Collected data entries
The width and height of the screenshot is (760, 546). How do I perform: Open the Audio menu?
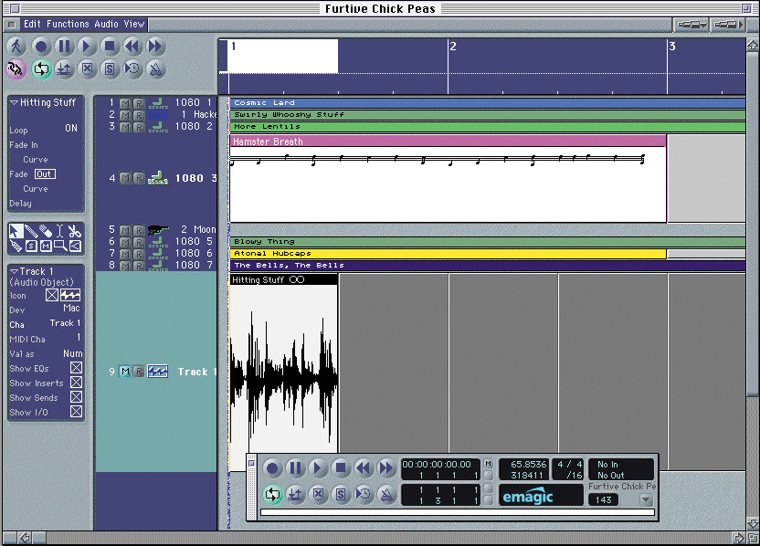[x=107, y=24]
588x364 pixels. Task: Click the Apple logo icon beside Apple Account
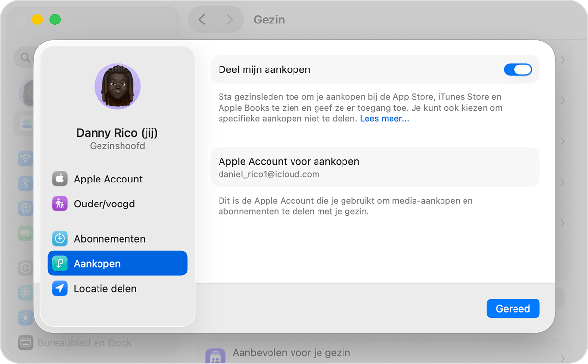point(59,179)
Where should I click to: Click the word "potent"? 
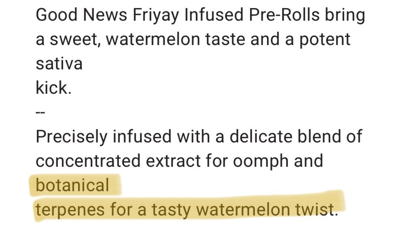327,40
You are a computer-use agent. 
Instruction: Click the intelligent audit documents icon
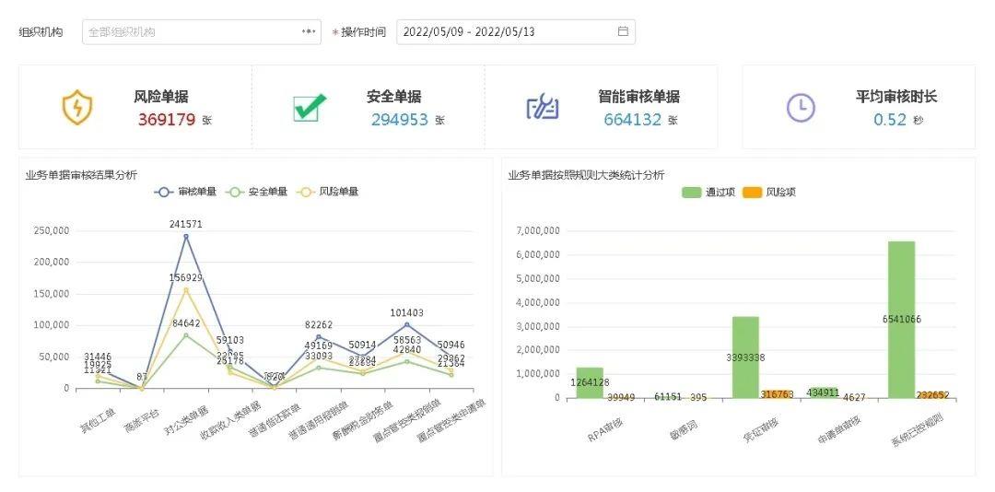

**TASK ITEM**.
Would you print, exactly as they appear, the lines from the line with "Where should I" through the end of the entries above, leaving out the pictures?

**TASK OUTPUT**.
Where should I click to: Click the word "potent"? 
327,40
You are a computer-use agent. 
Instruction: Click the intelligent audit documents icon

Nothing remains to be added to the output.